▶ Instructions:
a) According to the forum post, in which class does the poster believe "a" gets set during LU factorization?
b) Write out the forum post word for word from "Oct 11, 2012 at 4:03" up to and including "double during factorization?".

▶ Source passage:
--------
Oct 11, 2012 at 4:03 PM
Edited Oct 11, 2012 at 4:13 PM

Hello,
I am trying to setup a least squares filter, but whenever I invert the desnse matrix, it becomes full of NANs. I slapped a debugger on Mathdotnet and found that
line1113ish in Algorithms\LinearAlgebra\ManagedLinearAlgebraProvider.Double.cs
b[k + (j * order)] /= a[korder];
has the a[korder] set to zero and is causing these NANs. I believe "a" is getting set during LU factorization inside the DenseLU class. Please let me know what I am doing wrong? Is this just a case of hitting the limits of double during factorization?
--------
▶ Source excerpt:
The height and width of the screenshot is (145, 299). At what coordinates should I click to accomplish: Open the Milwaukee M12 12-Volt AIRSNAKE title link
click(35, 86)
--------
▶ Complete answers:
a) The DenseLU class.

b)
Oct 11, 2012 at 4:03 PM
Edited Oct 11, 2012 at 4:13 PM

Hello,
I am trying to setup a least squares filter, but whenever I invert the desnse matrix, it becomes full of NANs. I slapped a debugger on Mathdotnet and found that
line1113ish in Algorithms\LinearAlgebra\ManagedLinearAlgebraProvider.Double.cs
b[k + (j * order)] /= a[korder];
has the a[korder] set to zero and is causing these NANs. I believe "a" is getting set during LU factorization inside the DenseLU class. Please let me know what I am doing wrong? Is this just a case of hitting the limits of double during factorization?